> _THE PROBLEM_: Please continue the essay against remote car starters, picking up right after its last paragraph.

---- SOURCE EXTRACT

A Case Against Remote Car Starters
I curb my emissions every morning by starting my automobile the old-fashioned way: with a key, while sitting in the driver’s seat. My first car was a 1977 orange VW Beetle. I bought it with my own money and parked it in the yard for six months until I was old enough to drive. I’d sit out there at night, imagining the open road in front of me and listening to the radio (all in all, very fuel-efficient).
Once I got my license, the sense of freedom was so great I didn’t care that the heater didn’t work: I wore two coats and drove while scraping ice off the inside of the windshield. I’m not saying this was safe; I just mean my standards for comfort while driving were set incredibly low at a formative age. I was 30 before I owned a car with all the bells and whistles: seatbelts in the front and back seats, tires with treads and a uniform coat of paint.
That same Toyota has nearly 130,000 miles on it and still feels new because the heat works and it always starts. Which leads me to puzzle at the ubiquitous sight and sound this winter of empty vehicles ominously revving to life with no one in sight, a neighborhood full of Christine wannabes idling in driveways for several minutes each morning with no one at the helm.
I won’t argue that it’s been a brutal few months for the Northeast. The notion of starting the car remotely and letting it both defrost the windshield and warm up my kid’s car seat is a nice one. But what’s the cost of a comfier commute? (And the issue IS comfort; warming up the engine for any longer than it takes to buckle up and adjust the mirrors went out with carburetors 20 years ago. Easing onto the road immediately upon starting the engine warms the entire car more speedily than idling, and produces less total pollution.)

--------
---- INFORMATION PROVIDED

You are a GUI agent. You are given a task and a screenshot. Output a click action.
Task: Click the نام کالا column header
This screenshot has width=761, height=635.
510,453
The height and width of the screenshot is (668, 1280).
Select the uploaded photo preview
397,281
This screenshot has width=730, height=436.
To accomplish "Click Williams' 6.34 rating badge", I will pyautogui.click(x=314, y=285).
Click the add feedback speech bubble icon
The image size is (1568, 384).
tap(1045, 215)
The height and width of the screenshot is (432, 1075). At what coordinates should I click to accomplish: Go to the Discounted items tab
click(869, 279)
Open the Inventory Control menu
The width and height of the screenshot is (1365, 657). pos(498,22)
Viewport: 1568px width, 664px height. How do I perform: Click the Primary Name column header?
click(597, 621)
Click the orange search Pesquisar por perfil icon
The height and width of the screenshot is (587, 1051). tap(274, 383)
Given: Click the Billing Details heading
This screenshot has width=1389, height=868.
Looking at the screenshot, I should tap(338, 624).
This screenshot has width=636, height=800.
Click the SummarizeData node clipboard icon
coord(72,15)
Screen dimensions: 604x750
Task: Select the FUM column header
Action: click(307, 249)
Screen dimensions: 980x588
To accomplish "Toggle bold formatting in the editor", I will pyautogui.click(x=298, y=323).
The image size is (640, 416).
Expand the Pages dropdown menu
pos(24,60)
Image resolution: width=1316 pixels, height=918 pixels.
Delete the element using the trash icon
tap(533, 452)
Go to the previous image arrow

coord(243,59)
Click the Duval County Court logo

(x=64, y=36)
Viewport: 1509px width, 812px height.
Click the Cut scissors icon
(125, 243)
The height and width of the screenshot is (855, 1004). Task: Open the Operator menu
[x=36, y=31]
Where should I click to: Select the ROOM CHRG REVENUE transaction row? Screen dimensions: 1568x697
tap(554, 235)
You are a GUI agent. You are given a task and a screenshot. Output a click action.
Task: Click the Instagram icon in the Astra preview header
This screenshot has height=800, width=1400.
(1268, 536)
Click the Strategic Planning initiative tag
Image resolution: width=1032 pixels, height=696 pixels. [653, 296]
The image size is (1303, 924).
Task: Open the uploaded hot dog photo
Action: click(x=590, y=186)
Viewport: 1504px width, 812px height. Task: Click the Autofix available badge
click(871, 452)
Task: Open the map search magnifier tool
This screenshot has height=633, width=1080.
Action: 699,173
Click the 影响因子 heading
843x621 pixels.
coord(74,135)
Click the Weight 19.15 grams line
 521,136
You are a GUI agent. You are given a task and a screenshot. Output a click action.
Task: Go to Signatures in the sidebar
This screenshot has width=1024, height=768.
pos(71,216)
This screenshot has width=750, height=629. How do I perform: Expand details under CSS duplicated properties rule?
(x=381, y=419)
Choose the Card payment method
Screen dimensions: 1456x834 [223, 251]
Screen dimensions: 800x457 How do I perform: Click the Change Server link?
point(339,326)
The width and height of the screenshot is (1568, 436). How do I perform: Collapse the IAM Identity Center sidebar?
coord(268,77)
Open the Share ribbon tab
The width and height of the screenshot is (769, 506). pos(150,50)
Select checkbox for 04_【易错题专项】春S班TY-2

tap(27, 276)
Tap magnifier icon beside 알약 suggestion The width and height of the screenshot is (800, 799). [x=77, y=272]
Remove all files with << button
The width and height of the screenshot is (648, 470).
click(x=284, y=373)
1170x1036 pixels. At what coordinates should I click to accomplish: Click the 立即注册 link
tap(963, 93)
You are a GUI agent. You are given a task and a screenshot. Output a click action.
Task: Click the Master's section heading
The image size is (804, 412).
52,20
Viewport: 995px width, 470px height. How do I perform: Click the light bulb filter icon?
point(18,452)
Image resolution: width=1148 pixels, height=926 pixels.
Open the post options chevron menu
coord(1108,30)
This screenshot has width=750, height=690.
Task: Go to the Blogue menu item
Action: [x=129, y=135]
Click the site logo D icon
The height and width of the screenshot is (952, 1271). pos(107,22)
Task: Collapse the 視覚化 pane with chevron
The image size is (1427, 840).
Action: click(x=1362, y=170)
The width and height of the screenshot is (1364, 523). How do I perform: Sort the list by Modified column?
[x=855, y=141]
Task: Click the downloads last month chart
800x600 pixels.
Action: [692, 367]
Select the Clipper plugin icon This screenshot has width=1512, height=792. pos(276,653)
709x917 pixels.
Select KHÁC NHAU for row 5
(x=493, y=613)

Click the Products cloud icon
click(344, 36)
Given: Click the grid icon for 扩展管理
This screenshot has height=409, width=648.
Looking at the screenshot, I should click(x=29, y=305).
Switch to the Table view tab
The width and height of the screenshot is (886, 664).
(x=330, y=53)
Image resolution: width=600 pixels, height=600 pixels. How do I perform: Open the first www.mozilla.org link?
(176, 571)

--------

> _ANSWER AREA_:
Ironically, most of these idling vehicles in my ‘burb are of the family-sized varieties. Yet this excess idling and its resulting atmospheric contamination is most harmful to the health of young children, particularly those with respiratory illnesses like asthma. According to the Environmental Protection Agency, for every minute a typical light-duty gasoline-fueled truck (SUV, minivan, pick-up truck) sits idling in winter conditions (30 degrees F), it emits 8.8 grams of pollutants such as volatile organic compounds, nitrous oxides and carbon monoxide. So, that’d be nearly 90 grams if idling for 10 minutes. Honestly, I don’t know what that means, in the scheme of things. Pollution the size of a fist? The toxic equivalent to 3/4 cup of flour? Exhaust fumes equal to enough pot to earn a felony charge in some states? Regardless, it’s an unnecessary burden, especially on the littlest lungs.
And, if your conscience won’t convince you to ditch the remote starter, perhaps your wallet will: Remember that a car uses the most gasoline when idling, since it gets zero mpg while in the driveway.